INSTRUCTION 1 |
Answer these questions from the article on city-level marijuana laws:
(a) Under California state law, how many cannabis plants may a person over the age of 21 grow for personal use?
(b) In Montebello, what must residents agree to before they may cultivate cannabis for personal use?
(c) How much is the permit fee that renters in Fontana must pay?

DOCUMENT |
>> Begin
City-Level Marijuana Laws: Making Us Safer or Blocking Access?
State law in California now says that if you are over the age of 21, you have the right to grow up to six cannabis plans for your own personal use. The law also extends to cities and/ or counties the right to impose reasonable regulation on this homegrown marijuana provision.
These two rules were both part of Proposition 64, the state’s new legalized marijuana law. However, they conflict with each other and have become something of a battleground in some cities. In the three months since the law took effect, a number of cities home implemented rules for residential growing of the plant. But these rules are testing the boundaries of what may be deemed “reasonable” in terms of regulations.
Cities are citing concerns about safety in their provisions that prohibit marijuana gardens outdoors. Others require costly permits if people want to grow the plant. There are even a few cities that have outright banned the practice.
In the city of Montebello, just outside L.A., those who want to cultivate cannabis for personal use are only allowed to do so if they don’t owe any taxes. They also must agree to allow workers from the city to occasionally inspect their property.
In the city of Indian Wells, which is just outside Palm Springs, those who want to grow the drug at home have to pay for – and pass – a background check that proves they haven’t been convicted of any felony drug-related offense (including one that involves marijuana) at any point in the last five years. In addition to this, the city has crafted a series of guidelines on which specific rooms can be used – and which cannot – for growing the marijuana.
In Fontana, located in the Inland Empire, renters must obtain approval from their landlord – and this approval has to be notarized – before they are allowed to begin growing the plant inside their rental unit. On top of that, they’re going to have to pay a permit fee of over $400.
>> End
INSTRUCTION 2 |
Rescale the records from the line that contains "You are a GUI" through the line that contains "Click the vertical" by writing those lines out again with their requests. Multiply every coordinate in the answers by 0.45, and round each result to a whole number, with halves rounded up.

INFORMATION PROVIDED |
>> Begin
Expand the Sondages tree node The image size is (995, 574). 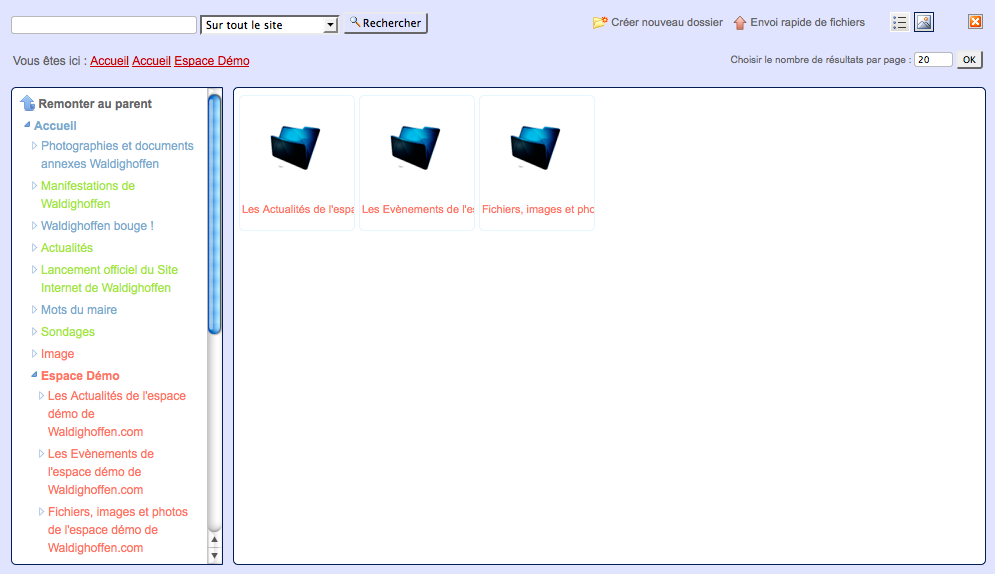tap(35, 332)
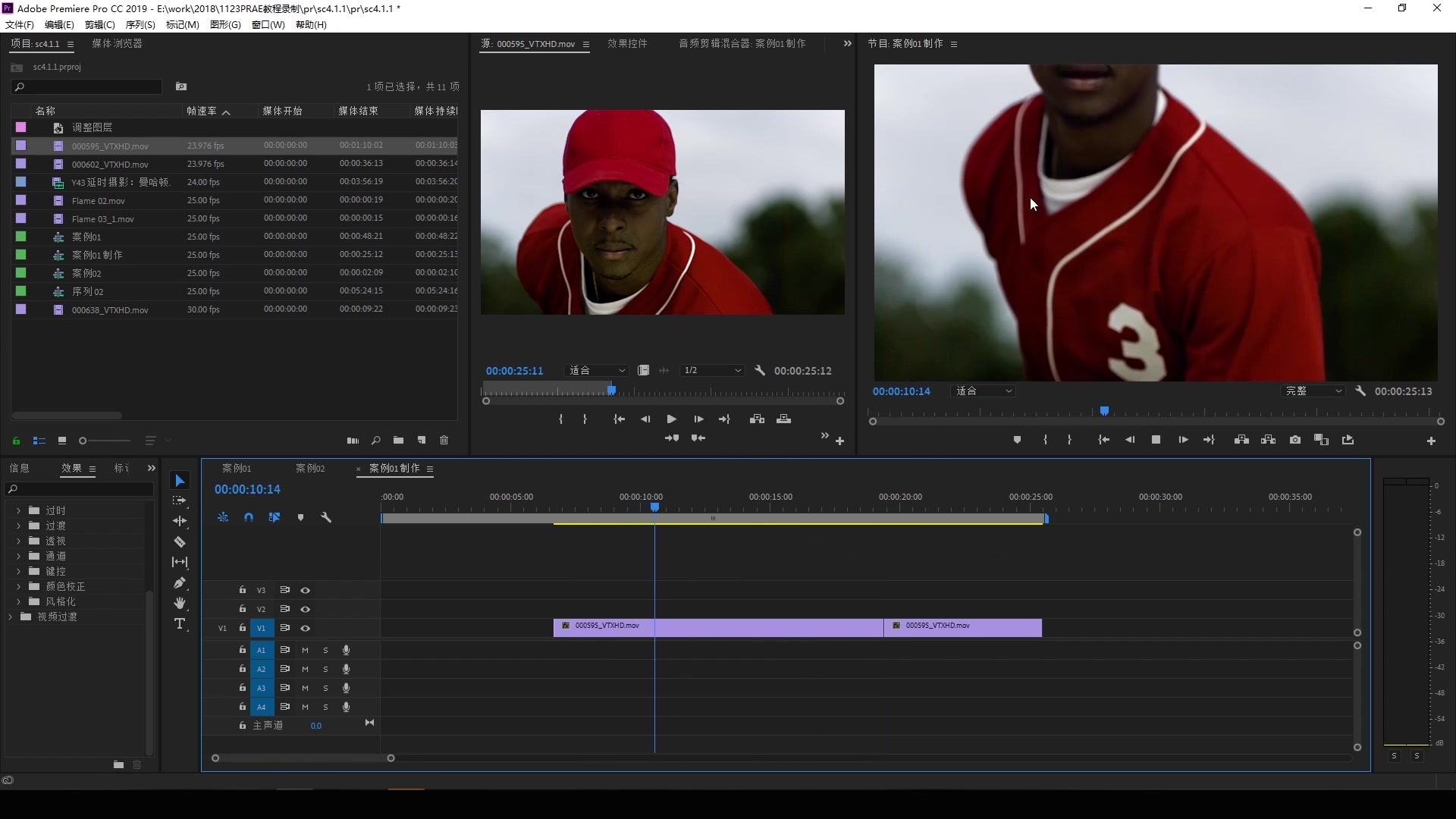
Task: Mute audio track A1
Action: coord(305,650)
>> End
>> Begin
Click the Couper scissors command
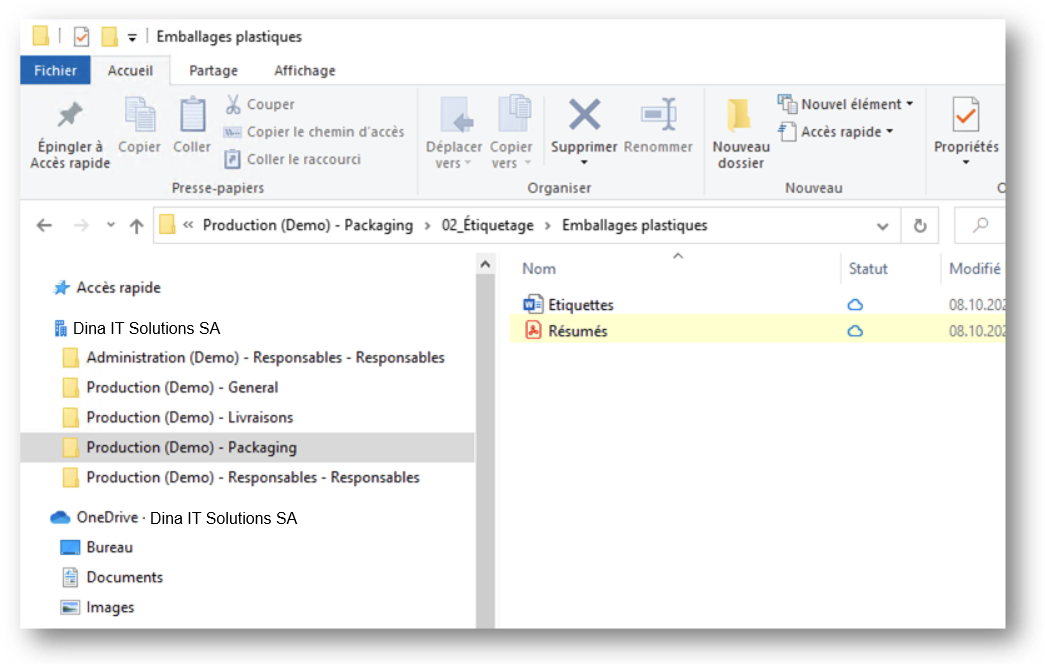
>> End
>> Begin
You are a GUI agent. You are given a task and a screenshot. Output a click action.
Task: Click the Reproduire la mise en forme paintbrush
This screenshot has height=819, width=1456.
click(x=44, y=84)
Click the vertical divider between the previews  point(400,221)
>> End
CORRECT OUTPUT 1 |
(a) Up to six plants.
(b) They must agree to let city workers occasionally inspect their property.
(c) Over $400.

CORRECT OUTPUT 2 |
You are a GUI agent. You are given a task and a screenshot. Output a click action.
Task: Click the Reproduire la mise en forme paintbrush
This screenshot has height=819, width=1456.
click(x=20, y=38)
Click the vertical divider between the previews  point(180,99)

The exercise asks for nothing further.